"""
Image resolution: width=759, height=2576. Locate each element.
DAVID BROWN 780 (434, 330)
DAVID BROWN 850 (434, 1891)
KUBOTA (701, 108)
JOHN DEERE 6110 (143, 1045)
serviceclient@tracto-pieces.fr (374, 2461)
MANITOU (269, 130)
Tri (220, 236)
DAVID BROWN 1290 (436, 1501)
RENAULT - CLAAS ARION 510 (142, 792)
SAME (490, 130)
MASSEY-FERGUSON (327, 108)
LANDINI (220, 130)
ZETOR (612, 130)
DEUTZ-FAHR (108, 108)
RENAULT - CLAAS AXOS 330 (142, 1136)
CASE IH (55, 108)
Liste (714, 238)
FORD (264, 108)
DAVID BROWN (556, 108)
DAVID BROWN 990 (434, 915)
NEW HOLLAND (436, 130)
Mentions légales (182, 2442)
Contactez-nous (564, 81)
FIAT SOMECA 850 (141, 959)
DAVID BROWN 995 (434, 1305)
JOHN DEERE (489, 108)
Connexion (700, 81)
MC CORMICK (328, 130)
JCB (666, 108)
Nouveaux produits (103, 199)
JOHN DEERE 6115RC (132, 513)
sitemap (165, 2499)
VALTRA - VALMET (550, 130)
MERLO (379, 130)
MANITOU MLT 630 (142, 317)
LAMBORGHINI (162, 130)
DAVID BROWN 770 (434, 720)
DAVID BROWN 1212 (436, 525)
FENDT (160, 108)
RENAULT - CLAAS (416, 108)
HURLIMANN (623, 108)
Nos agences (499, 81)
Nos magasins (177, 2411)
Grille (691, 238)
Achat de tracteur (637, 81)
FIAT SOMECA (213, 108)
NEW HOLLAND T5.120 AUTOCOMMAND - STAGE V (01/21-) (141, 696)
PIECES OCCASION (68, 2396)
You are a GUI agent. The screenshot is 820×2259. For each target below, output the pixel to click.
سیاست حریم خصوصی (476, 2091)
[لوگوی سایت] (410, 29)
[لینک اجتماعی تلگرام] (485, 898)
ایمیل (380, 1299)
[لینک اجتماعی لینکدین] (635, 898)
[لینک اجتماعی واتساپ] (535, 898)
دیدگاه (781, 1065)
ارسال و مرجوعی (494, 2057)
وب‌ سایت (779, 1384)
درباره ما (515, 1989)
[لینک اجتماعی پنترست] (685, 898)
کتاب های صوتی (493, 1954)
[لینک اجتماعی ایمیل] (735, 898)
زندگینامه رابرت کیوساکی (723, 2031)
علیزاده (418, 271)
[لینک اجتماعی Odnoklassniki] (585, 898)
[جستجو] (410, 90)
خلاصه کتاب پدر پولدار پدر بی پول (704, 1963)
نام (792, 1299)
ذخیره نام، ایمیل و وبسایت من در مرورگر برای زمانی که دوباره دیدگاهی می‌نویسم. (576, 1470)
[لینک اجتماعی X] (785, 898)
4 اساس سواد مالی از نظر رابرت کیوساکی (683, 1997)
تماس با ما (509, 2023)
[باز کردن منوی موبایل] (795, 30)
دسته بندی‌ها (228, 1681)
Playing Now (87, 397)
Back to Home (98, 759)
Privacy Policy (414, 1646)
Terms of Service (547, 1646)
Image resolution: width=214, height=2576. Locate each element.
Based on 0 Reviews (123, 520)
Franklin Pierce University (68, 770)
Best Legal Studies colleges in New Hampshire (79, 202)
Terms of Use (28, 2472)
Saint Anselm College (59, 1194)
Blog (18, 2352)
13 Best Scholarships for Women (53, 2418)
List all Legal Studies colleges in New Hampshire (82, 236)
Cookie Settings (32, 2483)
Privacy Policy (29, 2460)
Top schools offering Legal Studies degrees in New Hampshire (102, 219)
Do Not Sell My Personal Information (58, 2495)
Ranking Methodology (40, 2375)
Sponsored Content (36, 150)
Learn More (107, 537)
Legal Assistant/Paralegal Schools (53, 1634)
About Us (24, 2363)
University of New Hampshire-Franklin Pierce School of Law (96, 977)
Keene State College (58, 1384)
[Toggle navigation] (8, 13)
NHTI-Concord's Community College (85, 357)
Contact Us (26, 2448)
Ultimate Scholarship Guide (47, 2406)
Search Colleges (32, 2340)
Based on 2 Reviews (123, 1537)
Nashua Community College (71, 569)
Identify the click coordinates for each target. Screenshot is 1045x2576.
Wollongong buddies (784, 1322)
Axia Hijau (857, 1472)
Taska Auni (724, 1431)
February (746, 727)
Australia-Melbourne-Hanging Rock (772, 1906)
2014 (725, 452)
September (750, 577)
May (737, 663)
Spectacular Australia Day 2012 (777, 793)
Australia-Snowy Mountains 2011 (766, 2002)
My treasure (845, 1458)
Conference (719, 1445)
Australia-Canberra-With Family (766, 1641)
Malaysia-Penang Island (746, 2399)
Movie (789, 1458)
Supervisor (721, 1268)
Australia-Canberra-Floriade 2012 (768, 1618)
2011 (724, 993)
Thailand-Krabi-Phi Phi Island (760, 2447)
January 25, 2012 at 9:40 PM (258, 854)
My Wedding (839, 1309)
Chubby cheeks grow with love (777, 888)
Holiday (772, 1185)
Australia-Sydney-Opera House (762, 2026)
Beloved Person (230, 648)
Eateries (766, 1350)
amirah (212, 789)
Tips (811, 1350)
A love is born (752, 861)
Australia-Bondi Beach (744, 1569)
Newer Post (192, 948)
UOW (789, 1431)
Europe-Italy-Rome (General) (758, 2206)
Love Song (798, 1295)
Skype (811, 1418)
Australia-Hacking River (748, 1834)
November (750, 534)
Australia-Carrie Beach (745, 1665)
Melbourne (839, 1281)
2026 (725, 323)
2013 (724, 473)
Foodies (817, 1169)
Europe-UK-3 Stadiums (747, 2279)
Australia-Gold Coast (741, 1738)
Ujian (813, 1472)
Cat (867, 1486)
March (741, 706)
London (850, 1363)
"""
What the task asks: Render every line of the material above as a JSON list of strings, with one string per line and blank lines omitted.

Task answer:
[
  "Image resolution: width=759, height=2576. Locate each element.",
  "DAVID BROWN 780 (434, 330)",
  "DAVID BROWN 850 (434, 1891)",
  "KUBOTA (701, 108)",
  "JOHN DEERE 6110 (143, 1045)",
  "serviceclient@tracto-pieces.fr (374, 2461)",
  "MANITOU (269, 130)",
  "Tri (220, 236)",
  "DAVID BROWN 1290 (436, 1501)",
  "RENAULT - CLAAS ARION 510 (142, 792)",
  "SAME (490, 130)",
  "MASSEY-FERGUSON (327, 108)",
  "LANDINI (220, 130)",
  "ZETOR (612, 130)",
  "DEUTZ-FAHR (108, 108)",
  "RENAULT - CLAAS AXOS 330 (142, 1136)",
  "CASE IH (55, 108)",
  "Liste (714, 238)",
  "FORD (264, 108)",
  "DAVID BROWN (556, 108)",
  "DAVID BROWN 990 (434, 915)",
  "NEW HOLLAND (436, 130)",
  "Mentions légales (182, 2442)",
  "Contactez-nous (564, 81)",
  "FIAT SOMECA 850 (141, 959)",
  "DAVID BROWN 995 (434, 1305)",
  "JOHN DEERE (489, 108)",
  "Connexion (700, 81)",
  "MC CORMICK (328, 130)",
  "JCB (666, 108)",
  "Nouveaux produits (103, 199)",
  "JOHN DEERE 6115RC (132, 513)",
  "sitemap (165, 2499)",
  "VALTRA - VALMET (550, 130)",
  "MERLO (379, 130)",
  "MANITOU MLT 630 (142, 317)",
  "LAMBORGHINI (162, 130)",
  "DAVID BROWN 770 (434, 720)",
  "DAVID BROWN 1212 (436, 525)",
  "FENDT (160, 108)",
  "RENAULT - CLAAS (416, 108)",
  "HURLIMANN (623, 108)",
  "Nos agences (499, 81)",
  "Nos magasins (177, 2411)",
  "Grille (691, 238)",
  "Achat de tracteur (637, 81)",
  "FIAT SOMECA (213, 108)",
  "NEW HOLLAND T5.120 AUTOCOMMAND - STAGE V (01/21-) (141, 696)",
  "PIECES OCCASION (68, 2396)",
  "You are a GUI agent. The screenshot is 820×2259. For each target below, output the pixel to click.",
  "سیاست حریم خصوصی (476, 2091)",
  "[لوگوی سایت] (410, 29)",
  "[لینک اجتماعی تلگرام] (485, 898)",
  "ایمیل (380, 1299)",
  "[لینک اجتماعی لینکدین] (635, 898)",
  "[لینک اجتماعی واتساپ] (535, 898)",
  "دیدگاه (781, 1065)",
  "ارسال و مرجوعی (494, 2057)",
  "وب‌ سایت (779, 1384)",
  "درباره ما (515, 1989)",
  "[لینک اجتماعی پنترست] (685, 898)",
  "کتاب های صوتی (493, 1954)",
  "[لینک اجتماعی ایمیل] (735, 898)",
  "زندگینامه رابرت کیوساکی (723, 2031)",
  "علیزاده (418, 271)",
  "[لینک اجتماعی Odnoklassniki] (585, 898)",
  "[جستجو] (410, 90)",
  "خلاصه کتاب پدر پولدار پدر بی پول (704, 1963)",
  "نام (792, 1299)",
  "ذخیره نام، ایمیل و وبسایت من در مرورگر برای زمانی که دوباره دیدگاهی می‌نویسم. (576, 1470)",
  "[لینک اجتماعی X] (785, 898)",
  "4 اساس سواد مالی از نظر رابرت کیوساکی (683, 1997)",
  "تماس با ما (509, 2023)",
  "[باز کردن منوی موبایل] (795, 30)",
  "دسته بندی‌ها (228, 1681)",
  "Playing Now (87, 397)",
  "Back to Home (98, 759)",
  "Privacy Policy (414, 1646)",
  "Terms of Service (547, 1646)",
  "Image resolution: width=214, height=2576. Locate each element.",
  "Based on 0 Reviews (123, 520)",
  "Franklin Pierce University (68, 770)",
  "Best Legal Studies colleges in New Hampshire (79, 202)",
  "Terms of Use (28, 2472)",
  "Saint Anselm College (59, 1194)",
  "Blog (18, 2352)",
  "13 Best Scholarships for Women (53, 2418)",
  "List all Legal Studies colleges in New Hampshire (82, 236)",
  "Cookie Settings (32, 2483)",
  "Privacy Policy (29, 2460)",
  "Top schools offering Legal Studies degrees in New Hampshire (102, 219)",
  "Do Not Sell My Personal Information (58, 2495)",
  "Ranking Methodology (40, 2375)",
  "Sponsored Content (36, 150)",
  "Learn More (107, 537)",
  "Legal Assistant/Paralegal Schools (53, 1634)",
  "About Us (24, 2363)",
  "University of New Hampshire-Franklin Pierce School of Law (96, 977)",
  "Keene State College (58, 1384)",
  "[Toggle navigation] (8, 13)",
  "NHTI-Concord's Community College (85, 357)",
  "Contact Us (26, 2448)",
  "Ultimate Scholarship Guide (47, 2406)",
  "Search Colleges (32, 2340)",
  "Based on 2 Reviews (123, 1537)",
  "Nashua Community College (71, 569)",
  "Identify the click coordinates for each target. Screenshot is 1045x2576.",
  "Wollongong buddies (784, 1322)",
  "Axia Hijau (857, 1472)",
  "Taska Auni (724, 1431)",
  "February (746, 727)",
  "Australia-Melbourne-Hanging Rock (772, 1906)",
  "2014 (725, 452)",
  "September (750, 577)",
  "May (737, 663)",
  "Spectacular Australia Day 2012 (777, 793)",
  "Australia-Snowy Mountains 2011 (766, 2002)",
  "My treasure (845, 1458)",
  "Conference (719, 1445)",
  "Australia-Canberra-With Family (766, 1641)",
  "Malaysia-Penang Island (746, 2399)",
  "Movie (789, 1458)",
  "Supervisor (721, 1268)",
  "Australia-Canberra-Floriade 2012 (768, 1618)",
  "2011 (724, 993)",
  "Thailand-Krabi-Phi Phi Island (760, 2447)",
  "January 25, 2012 at 9:40 PM (258, 854)",
  "My Wedding (839, 1309)",
  "Chubby cheeks grow with love (777, 888)",
  "Holiday (772, 1185)",
  "Australia-Sydney-Opera House (762, 2026)",
  "Beloved Person (230, 648)",
  "Eateries (766, 1350)",
  "amirah (212, 789)",
  "Tips (811, 1350)",
  "A love is born (752, 861)",
  "Australia-Bondi Beach (744, 1569)",
  "Newer Post (192, 948)",
  "UOW (789, 1431)",
  "Europe-Italy-Rome (General) (758, 2206)",
  "Love Song (798, 1295)",
  "Skype (811, 1418)",
  "Australia-Hacking River (748, 1834)",
  "November (750, 534)",
  "Australia-Carrie Beach (745, 1665)",
  "Melbourne (839, 1281)",
  "2026 (725, 323)",
  "2013 (724, 473)",
  "Foodies (817, 1169)",
  "Europe-UK-3 Stadiums (747, 2279)",
  "Australia-Gold Coast (741, 1738)",
  "Ujian (813, 1472)",
  "Cat (867, 1486)",
  "March (741, 706)",
  "London (850, 1363)"
]